▸ Work instruction:
Restate the entries below word for word, omitting nothing.

▸ Task input:
• • •
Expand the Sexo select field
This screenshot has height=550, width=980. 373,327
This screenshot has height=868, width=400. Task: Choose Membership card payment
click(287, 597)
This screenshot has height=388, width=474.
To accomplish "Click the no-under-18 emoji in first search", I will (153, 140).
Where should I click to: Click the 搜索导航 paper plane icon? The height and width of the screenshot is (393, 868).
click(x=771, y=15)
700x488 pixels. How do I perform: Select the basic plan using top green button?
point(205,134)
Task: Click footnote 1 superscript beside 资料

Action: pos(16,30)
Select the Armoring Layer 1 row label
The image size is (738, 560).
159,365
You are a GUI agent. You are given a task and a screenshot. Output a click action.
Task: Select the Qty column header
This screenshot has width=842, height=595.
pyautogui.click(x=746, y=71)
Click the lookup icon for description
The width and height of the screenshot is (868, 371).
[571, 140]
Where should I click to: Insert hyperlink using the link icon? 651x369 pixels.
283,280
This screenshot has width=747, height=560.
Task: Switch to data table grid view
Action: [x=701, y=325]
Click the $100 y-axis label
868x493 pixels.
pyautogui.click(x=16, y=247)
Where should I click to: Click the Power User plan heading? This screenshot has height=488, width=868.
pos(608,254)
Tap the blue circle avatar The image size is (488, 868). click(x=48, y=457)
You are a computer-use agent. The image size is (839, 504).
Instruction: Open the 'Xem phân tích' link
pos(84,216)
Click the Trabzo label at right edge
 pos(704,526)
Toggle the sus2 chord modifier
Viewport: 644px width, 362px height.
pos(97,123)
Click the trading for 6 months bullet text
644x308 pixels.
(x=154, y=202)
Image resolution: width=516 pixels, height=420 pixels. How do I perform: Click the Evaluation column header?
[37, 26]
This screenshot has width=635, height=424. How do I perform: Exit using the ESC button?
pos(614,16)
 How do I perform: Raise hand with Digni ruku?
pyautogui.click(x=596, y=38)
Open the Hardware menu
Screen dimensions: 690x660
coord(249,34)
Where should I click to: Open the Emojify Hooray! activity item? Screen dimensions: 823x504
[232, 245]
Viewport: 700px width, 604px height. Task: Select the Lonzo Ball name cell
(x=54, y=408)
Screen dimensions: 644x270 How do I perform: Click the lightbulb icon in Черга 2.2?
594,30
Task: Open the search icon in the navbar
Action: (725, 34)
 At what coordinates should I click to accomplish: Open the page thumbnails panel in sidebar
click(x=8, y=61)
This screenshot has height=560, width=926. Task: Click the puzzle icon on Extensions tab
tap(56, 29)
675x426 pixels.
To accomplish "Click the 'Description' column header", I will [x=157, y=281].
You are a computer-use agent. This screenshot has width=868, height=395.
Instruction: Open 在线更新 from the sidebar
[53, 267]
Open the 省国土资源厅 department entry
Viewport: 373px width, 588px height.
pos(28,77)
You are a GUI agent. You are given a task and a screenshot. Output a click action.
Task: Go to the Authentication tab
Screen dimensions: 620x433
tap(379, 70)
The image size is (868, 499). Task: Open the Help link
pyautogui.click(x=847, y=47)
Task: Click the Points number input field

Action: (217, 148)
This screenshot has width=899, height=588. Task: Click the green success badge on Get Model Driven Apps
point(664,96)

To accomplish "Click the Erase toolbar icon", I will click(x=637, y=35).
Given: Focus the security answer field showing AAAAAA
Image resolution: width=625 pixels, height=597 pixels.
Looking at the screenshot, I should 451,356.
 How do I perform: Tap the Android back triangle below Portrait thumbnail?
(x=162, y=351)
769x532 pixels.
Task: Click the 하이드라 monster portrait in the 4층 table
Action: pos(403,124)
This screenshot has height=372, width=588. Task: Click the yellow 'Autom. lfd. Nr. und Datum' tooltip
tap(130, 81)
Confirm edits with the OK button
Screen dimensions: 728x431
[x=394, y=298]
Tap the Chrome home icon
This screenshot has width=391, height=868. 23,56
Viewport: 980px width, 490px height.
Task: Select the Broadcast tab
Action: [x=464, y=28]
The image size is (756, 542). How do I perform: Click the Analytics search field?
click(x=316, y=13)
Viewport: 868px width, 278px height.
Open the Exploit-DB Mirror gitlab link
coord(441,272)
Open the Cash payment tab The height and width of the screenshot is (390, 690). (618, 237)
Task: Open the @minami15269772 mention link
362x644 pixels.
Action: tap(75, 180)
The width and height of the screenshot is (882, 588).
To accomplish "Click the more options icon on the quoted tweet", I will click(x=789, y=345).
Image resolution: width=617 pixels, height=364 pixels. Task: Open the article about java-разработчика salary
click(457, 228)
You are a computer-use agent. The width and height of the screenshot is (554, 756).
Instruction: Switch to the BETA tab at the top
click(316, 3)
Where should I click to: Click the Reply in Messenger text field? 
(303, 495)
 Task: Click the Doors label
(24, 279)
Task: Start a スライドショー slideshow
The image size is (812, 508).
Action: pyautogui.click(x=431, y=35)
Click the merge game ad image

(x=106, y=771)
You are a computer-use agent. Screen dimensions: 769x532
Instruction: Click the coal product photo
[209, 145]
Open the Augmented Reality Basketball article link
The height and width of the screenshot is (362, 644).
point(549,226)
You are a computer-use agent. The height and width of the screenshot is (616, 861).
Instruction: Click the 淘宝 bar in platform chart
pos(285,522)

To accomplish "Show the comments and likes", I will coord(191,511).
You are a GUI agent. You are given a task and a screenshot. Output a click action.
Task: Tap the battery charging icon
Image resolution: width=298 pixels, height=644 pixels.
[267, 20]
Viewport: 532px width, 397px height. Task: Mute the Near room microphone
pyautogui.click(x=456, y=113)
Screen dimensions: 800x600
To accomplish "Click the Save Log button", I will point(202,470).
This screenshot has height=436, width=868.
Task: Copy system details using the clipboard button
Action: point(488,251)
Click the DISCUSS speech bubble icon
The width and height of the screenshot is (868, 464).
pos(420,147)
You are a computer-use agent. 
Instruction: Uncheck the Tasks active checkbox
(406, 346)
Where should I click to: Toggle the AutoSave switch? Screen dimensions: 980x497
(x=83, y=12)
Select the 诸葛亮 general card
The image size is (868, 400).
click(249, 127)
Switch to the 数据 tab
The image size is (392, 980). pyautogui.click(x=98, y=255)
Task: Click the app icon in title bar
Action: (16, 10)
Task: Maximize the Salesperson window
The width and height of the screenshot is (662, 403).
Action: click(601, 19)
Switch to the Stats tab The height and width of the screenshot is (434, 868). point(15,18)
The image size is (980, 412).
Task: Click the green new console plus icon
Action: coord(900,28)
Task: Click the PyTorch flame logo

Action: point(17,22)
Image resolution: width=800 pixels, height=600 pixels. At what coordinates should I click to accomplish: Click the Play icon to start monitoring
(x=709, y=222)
• • •
▸ Exercise response:
Expand the Sexo select field
This screenshot has height=550, width=980. 373,327
This screenshot has height=868, width=400. Task: Choose Membership card payment
click(287, 597)
This screenshot has height=388, width=474.
To accomplish "Click the no-under-18 emoji in first search", I will (153, 140).
Where should I click to: Click the 搜索导航 paper plane icon? The height and width of the screenshot is (393, 868).
click(x=771, y=15)
700x488 pixels. How do I perform: Select the basic plan using top green button?
point(205,134)
Task: Click footnote 1 superscript beside 资料

Action: pos(16,30)
Select the Armoring Layer 1 row label
The image size is (738, 560).
159,365
You are a GUI agent. You are given a task and a screenshot. Output a click action.
Task: Select the Qty column header
This screenshot has width=842, height=595.
pyautogui.click(x=746, y=71)
Click the lookup icon for description
The width and height of the screenshot is (868, 371).
[571, 140]
Where should I click to: Insert hyperlink using the link icon? 651x369 pixels.
283,280
This screenshot has width=747, height=560.
Task: Switch to data table grid view
Action: [x=701, y=325]
Click the $100 y-axis label
868x493 pixels.
pyautogui.click(x=16, y=247)
Where should I click to: Click the Power User plan heading? This screenshot has height=488, width=868.
pos(608,254)
Tap the blue circle avatar The image size is (488, 868). click(x=48, y=457)
You are a computer-use agent. The image size is (839, 504).
Instruction: Open the 'Xem phân tích' link
pos(84,216)
Click the Trabzo label at right edge
 pos(704,526)
Toggle the sus2 chord modifier
Viewport: 644px width, 362px height.
pos(97,123)
Click the trading for 6 months bullet text
644x308 pixels.
(x=154, y=202)
Image resolution: width=516 pixels, height=420 pixels. How do I perform: Click the Evaluation column header?
[37, 26]
This screenshot has width=635, height=424. How do I perform: Exit using the ESC button?
pos(614,16)
 How do I perform: Raise hand with Digni ruku?
pyautogui.click(x=596, y=38)
Open the Hardware menu
Screen dimensions: 690x660
coord(249,34)
Where should I click to: Open the Emojify Hooray! activity item? Screen dimensions: 823x504
[232, 245]
Viewport: 700px width, 604px height. Task: Select the Lonzo Ball name cell
(x=54, y=408)
Screen dimensions: 644x270 How do I perform: Click the lightbulb icon in Черга 2.2?
594,30
Task: Open the search icon in the navbar
Action: (725, 34)
 At what coordinates should I click to accomplish: Open the page thumbnails panel in sidebar
click(x=8, y=61)
This screenshot has height=560, width=926. Task: Click the puzzle icon on Extensions tab
tap(56, 29)
675x426 pixels.
To accomplish "Click the 'Description' column header", I will [x=157, y=281].
You are a computer-use agent. This screenshot has width=868, height=395.
Instruction: Open 在线更新 from the sidebar
[53, 267]
Open the 省国土资源厅 department entry
Viewport: 373px width, 588px height.
pos(28,77)
You are a GUI agent. You are given a task and a screenshot. Output a click action.
Task: Go to the Authentication tab
Screen dimensions: 620x433
tap(379, 70)
The image size is (868, 499). Task: Open the Help link
pyautogui.click(x=847, y=47)
Task: Click the Points number input field

Action: (217, 148)
This screenshot has width=899, height=588. Task: Click the green success badge on Get Model Driven Apps
point(664,96)

To accomplish "Click the Erase toolbar icon", I will click(x=637, y=35).
Given: Focus the security answer field showing AAAAAA
Image resolution: width=625 pixels, height=597 pixels.
Looking at the screenshot, I should 451,356.
 How do I perform: Tap the Android back triangle below Portrait thumbnail?
(x=162, y=351)
769x532 pixels.
Task: Click the 하이드라 monster portrait in the 4층 table
Action: pos(403,124)
This screenshot has height=372, width=588. Task: Click the yellow 'Autom. lfd. Nr. und Datum' tooltip
tap(130, 81)
Confirm edits with the OK button
Screen dimensions: 728x431
[x=394, y=298]
Tap the Chrome home icon
This screenshot has width=391, height=868. 23,56
Viewport: 980px width, 490px height.
Task: Select the Broadcast tab
Action: [x=464, y=28]
The image size is (756, 542). How do I perform: Click the Analytics search field?
click(x=316, y=13)
Viewport: 868px width, 278px height.
Open the Exploit-DB Mirror gitlab link
coord(441,272)
Open the Cash payment tab The height and width of the screenshot is (390, 690). (618, 237)
Task: Open the @minami15269772 mention link
362x644 pixels.
Action: tap(75, 180)
The width and height of the screenshot is (882, 588).
To accomplish "Click the more options icon on the quoted tweet", I will click(x=789, y=345).
Image resolution: width=617 pixels, height=364 pixels. Task: Open the article about java-разработчика salary
click(457, 228)
You are a computer-use agent. The width and height of the screenshot is (554, 756).
Instruction: Switch to the BETA tab at the top
click(316, 3)
Where should I click to: Click the Reply in Messenger text field? 
(303, 495)
 Task: Click the Doors label
(24, 279)
Task: Start a スライドショー slideshow
The image size is (812, 508).
Action: pyautogui.click(x=431, y=35)
Click the merge game ad image

(x=106, y=771)
You are a computer-use agent. Screen dimensions: 769x532
Instruction: Click the coal product photo
[209, 145]
Open the Augmented Reality Basketball article link
The height and width of the screenshot is (362, 644).
point(549,226)
You are a computer-use agent. The height and width of the screenshot is (616, 861).
Instruction: Click the 淘宝 bar in platform chart
pos(285,522)

To accomplish "Show the comments and likes", I will coord(191,511).
You are a GUI agent. You are given a task and a screenshot. Output a click action.
Task: Tap the battery charging icon
Image resolution: width=298 pixels, height=644 pixels.
[267, 20]
Viewport: 532px width, 397px height. Task: Mute the Near room microphone
pyautogui.click(x=456, y=113)
Screen dimensions: 800x600
To accomplish "Click the Save Log button", I will point(202,470).
This screenshot has height=436, width=868.
Task: Copy system details using the clipboard button
Action: point(488,251)
Click the DISCUSS speech bubble icon
The width and height of the screenshot is (868, 464).
pos(420,147)
You are a computer-use agent. 
Instruction: Uncheck the Tasks active checkbox
(406, 346)
Where should I click to: Toggle the AutoSave switch? Screen dimensions: 980x497
(x=83, y=12)
Select the 诸葛亮 general card
The image size is (868, 400).
click(249, 127)
Switch to the 数据 tab
The image size is (392, 980). pyautogui.click(x=98, y=255)
Task: Click the app icon in title bar
Action: (16, 10)
Task: Maximize the Salesperson window
The width and height of the screenshot is (662, 403).
Action: click(601, 19)
Switch to the Stats tab The height and width of the screenshot is (434, 868). point(15,18)
The image size is (980, 412).
Task: Click the green new console plus icon
Action: coord(900,28)
Task: Click the PyTorch flame logo

Action: point(17,22)
Image resolution: width=800 pixels, height=600 pixels. At what coordinates should I click to accomplish: Click the Play icon to start monitoring
(x=709, y=222)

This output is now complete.